To fix this, I started looking at Rapid7. I spun up a private POC and ran an initial scan. I showed my boss the report and his eyes instantly lit up. He then spent the next week exploring and configuring it all himself. From there, it was an easy sell to the business and financial approval was quickly granted. Next, we began using InsightVM to monitor our cloud assets and found the reports for those assets to also be accessible, actionable, and relevant to both executives and our technical staff.
Once more people saw the reports, everyone became enthusiastic about vulnerability management, eager to attend weekly meetings to report on patches, and wanting to help our risk score go down. What’s great is we can get both an executive report as well as detailed reports for things like individual workstations, networks, servers, etc. that anyone on our team can read and act on. Now when threats like Wannacry come out, for example, more people want to help out because they can see in real-time the impact of patching.

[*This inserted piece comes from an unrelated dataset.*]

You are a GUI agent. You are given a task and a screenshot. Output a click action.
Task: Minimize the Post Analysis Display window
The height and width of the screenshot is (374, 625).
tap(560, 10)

Within InsightVM, we use dynamic asset groups to prioritize our most vulnerable assets. This allows us to track things like obsolete operating systems, newly discovered assets, IP locations, servers, and an actual asset count. It’s a great snapshot of what’s going on and allows us to go to our infrastructure and network teams and show them what servers or networks need to be patched in priority order.
We can also see in real-time on the dashboard what assets are most vulnerable according to InsightVM’s Real Risk Score powered by attacker-based analytics. This helps us target risky assets or offending software straight away. We also have DHCP feeds set up in InsightVM that catch new machines and classifies them according to our rules so we can keep an eye on them. This has helped us get better visibility and patch faster.
2. Universal agents that provide broader coverage and live updates
Bringing agents into our environment forced us to completely rethink our attack surface. That’s because InsightVM’s agents picked up machines we didn’t know were there before, which helped us reframe our discovery process. For example, if our network team spins up assets without telling us, we know the agents will pick them up and notify us. And since we have remote workers who are operating outside the network, we can see them too because the agents aren’t restricted to just what’s on the network in our office. This helps us better track assets and ensure we don’t forget about the forgotten ones like old servers or out of office employees.
We also realized we didn’t have to be bound by the monthly scans to discover risk or have to re-run a scan if the first one fails (fully authenticated scans are just too labor-intensive to set up and maintain, and tend to be prone to errors). We now push everything to the InsightVM agent and get a continuous baseline of where vulnerabilities stand, meaning we don’t even have to wait for a scan to finish before we can start patching—we can do it straight away and then instantly see our risk score go down. This is incredibly motivating to our team.
3. Ease of setup
One of the best parts of InsightVM is you don’t have to be a grizzled security person with 30 years of experience to set it up or use it. It’s my infrastructure team that is responsible for logging on daily, running scans, and maintaining the patching process, and this was a big selling point for us. I don’t have to be heavily involved in the day-to-day operations of it, and my only job is to make sure everything is maintained so I can spend my time on longer-term projects and strategy.
Any infrastructure person with any interest in security, in our experience, will want to be involved in the running of InsightVM. Security people have been bad at allowing others to get involved mostly because non-security folks often can’t run the tools. It’s great that we can give them that responsibility with InsightVM and watch them go off and run it without our help. We then have a weekly meeting to review the top vulnerabilities and learn how our teams are working to bring risk down.
4. Proof of ROI in vulnerability management
ROI is pretty easy to prove with InsightVM because all I need to do is show my management team a monthly report on the downward trend of our Real Risk Score, which shows that what we’re working on is directly addressing risk. There isn’t a specific metric we measure, it’s more that we want to see a continual decline in risk and be able to demonstrate that we’re making progress, which InsightVM makes easy to do.
Anytime we spot a spike in the risk score (which is usually caused by a patch Tuesday or celebrity vulnerability like Wannacry), I can explain exactly why that is and what we’re doing about it. We can also see if any spikes in the risk score are due to risky software like Adobe, Flash, or Java, for example, which help us justify dropping the use of such software.
Rapid7’s vulnerability management suite has shown us a whole new way of looking at our risk and better managing it, and our whole team has been excited to get involved.